STOCKHOLM, Sweden — Implanting toric phakic IOLs may be a safe, reliable surgical option for correcting refractive errors in phakic and aphakic patients previously treated with corneal grafting procedures, according to a study presented here.

José Güell, MD, and colleagues in Spain reviewed outcomes for 14 phakic and 10 aphakic eyes implanted with the Verisyse (Advanced Medical Optics) toric phakic IOL to correct moderate to high residual spherical and astigmatic errors after previous penetrating keratoplasty or deep anterior lamellar keratoplasty (DALK).

Dr. Güell discussed the results at the European Society of Cataract and Refractive Surgeons meeting.

"This lens provides good centration, stable fixation, safe distance from the endothelium and it is small and foldable, which means it can be implanted through a small incision, thus avoiding further induction of astigmatism," Dr. Güell said.
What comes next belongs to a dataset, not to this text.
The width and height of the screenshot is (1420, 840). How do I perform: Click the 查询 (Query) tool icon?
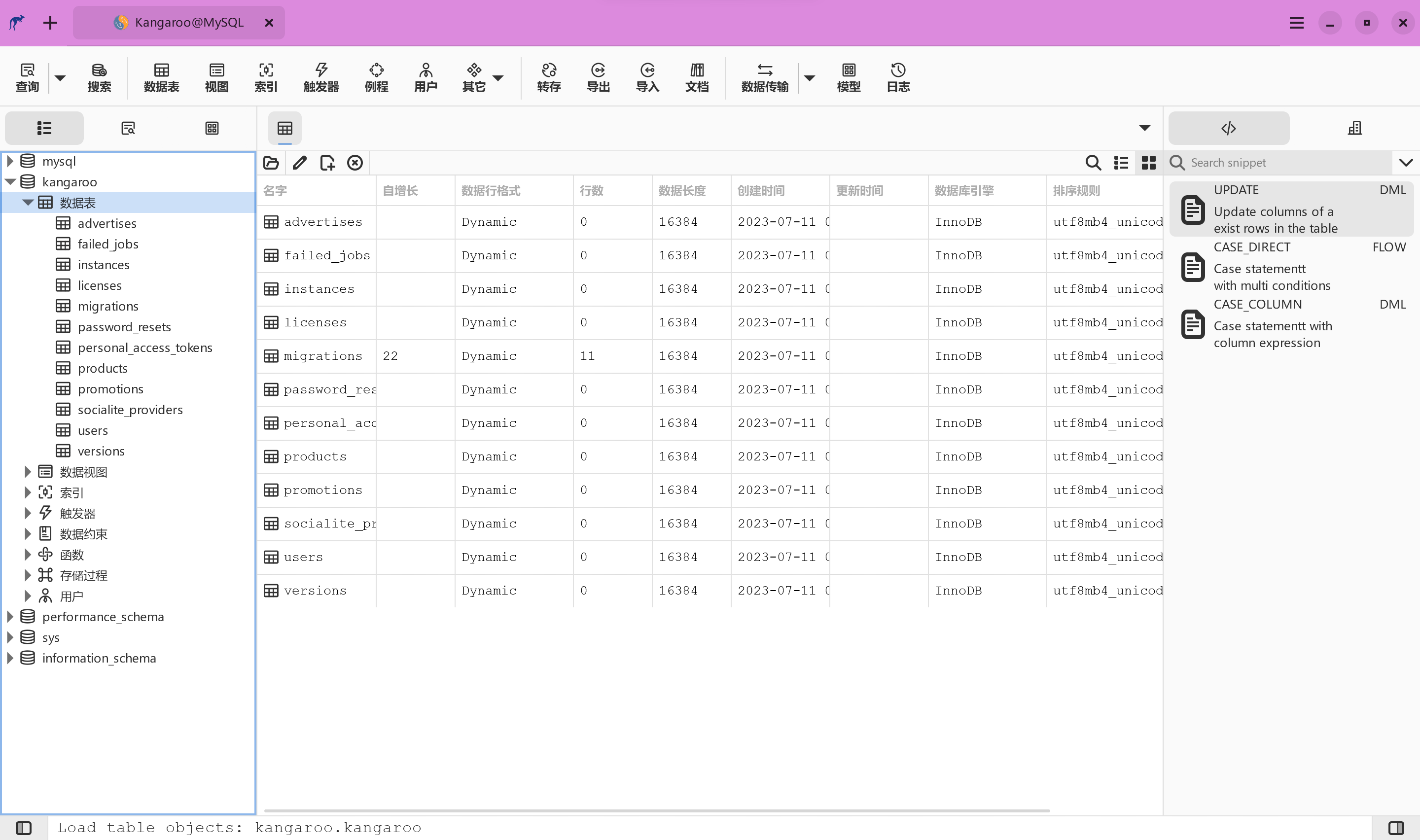click(x=27, y=77)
In all cases, implantation of the toric phakic IOL produced an increase in visual acuity of several lines. Spherical equivalent decreased to near plano from an average of -6 D to -5 D preoperatively. The astigmatic error also had progressively decreased during follow-up to a maximum of 1.25 D, he said.

Patients experienced rates of endothelial cell loss similar to the rates reported for all Verisyse phakic IOLs, with a 6% to 7% reduction at 3 years.

Dr. Güell noted that evaluating the reference axis both preoperatively and intraoperatively is mandatory because even small displacements can produce an undercorrection or even an increase in the astigmatic error.

Modern imaging technologies, such as the Visante anterior chamber OCT (Carl Zeiss Meditec), also provide valuable support in evaluating the lens performance during follow-up. Central and peripheral anterior chamber depth, as well as the distance of the IOL from the endothelium and from the crystalline lens should be measured at least once a year, he said.

"These toric [phakic] IOLs are, in my opinion, the best method for correcting medium-high ametropia after corneal transplantation," Dr. Güell said. "[The lenses] create predictable and stable vision and have the advantage of being a reversible procedure. In these eyes, I much prefer them to laser refractive surgery."